*Aim of the exercise*.
Print the line containing "Given: Deny the GTM Tools request" and all lines after it, unchanged, through the end of the data. Leave the pictures out.

*Extracted material*.
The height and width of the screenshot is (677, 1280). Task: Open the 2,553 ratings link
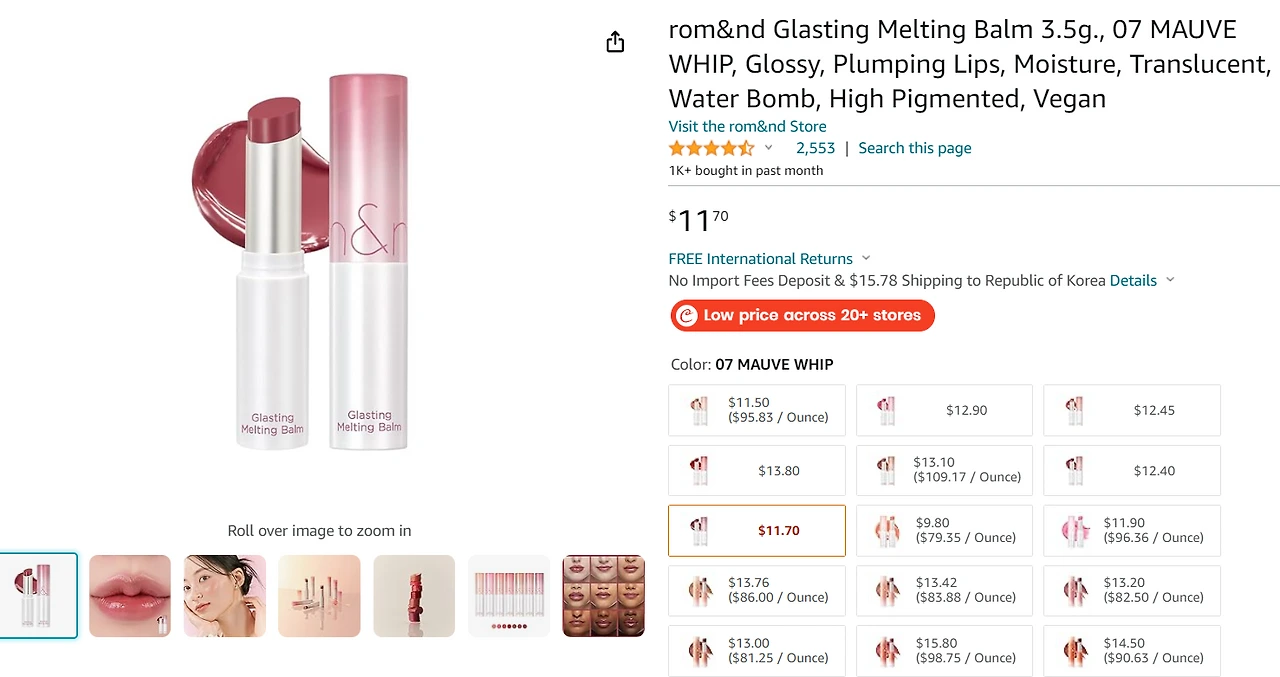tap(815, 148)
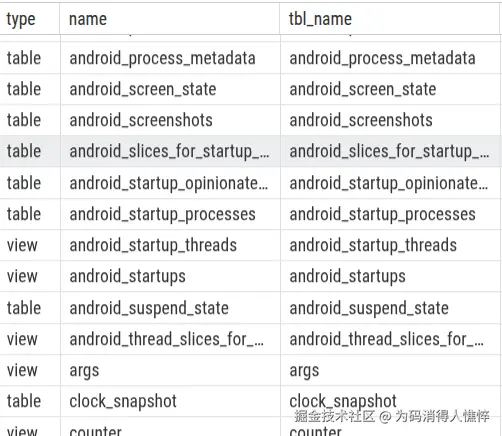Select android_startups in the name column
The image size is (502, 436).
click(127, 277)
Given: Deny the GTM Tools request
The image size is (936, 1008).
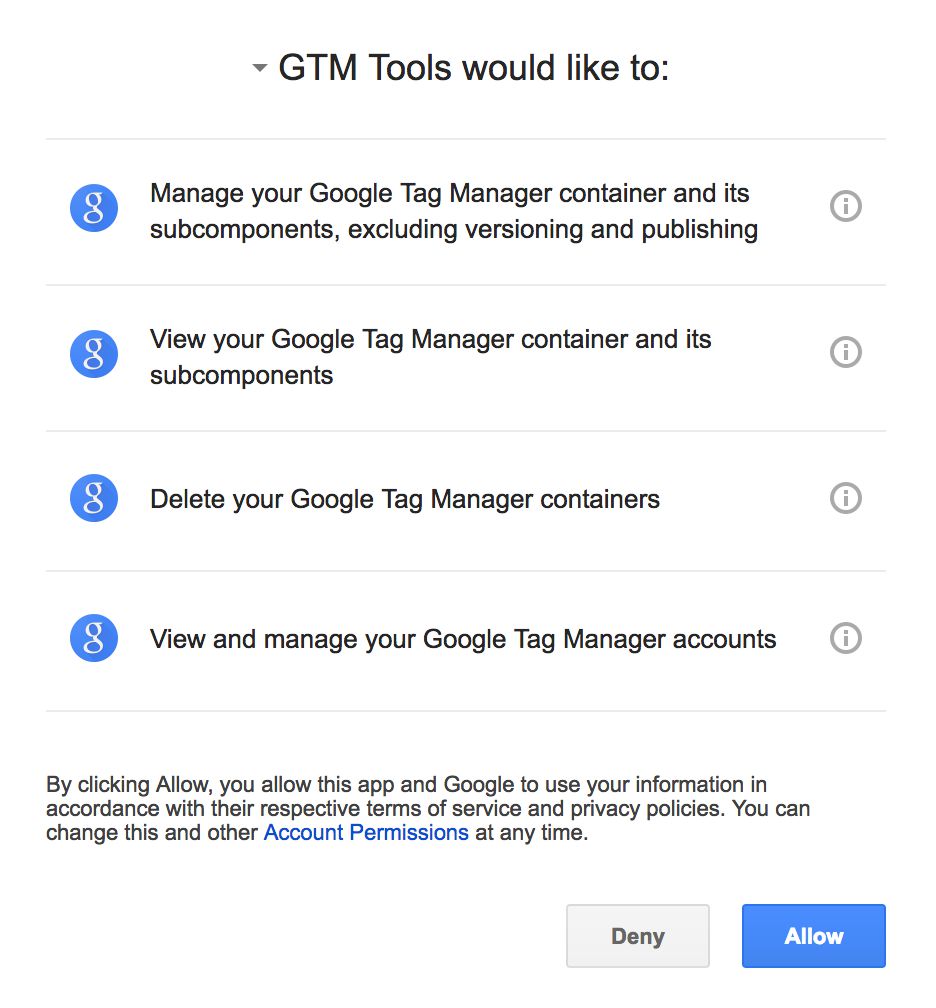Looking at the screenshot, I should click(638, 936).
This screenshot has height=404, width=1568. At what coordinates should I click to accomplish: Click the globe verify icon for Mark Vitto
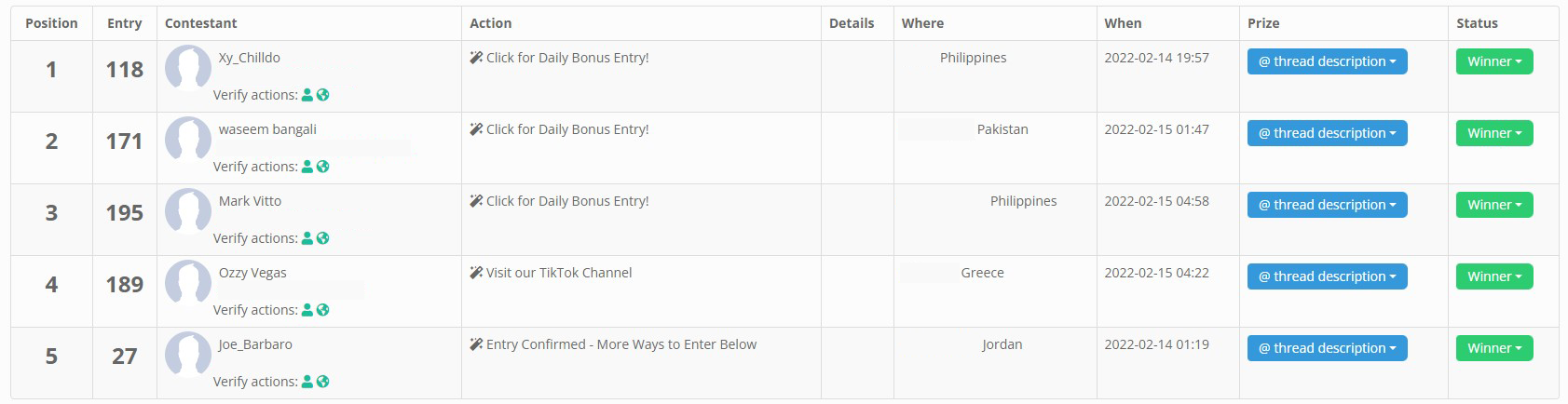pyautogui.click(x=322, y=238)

*Response box*.
Given: Deny the GTM Tools request
The image size is (936, 1008).
Looking at the screenshot, I should click(638, 936).
This screenshot has height=404, width=1568. At what coordinates should I click to accomplish: Click the globe verify icon for Mark Vitto
pyautogui.click(x=322, y=238)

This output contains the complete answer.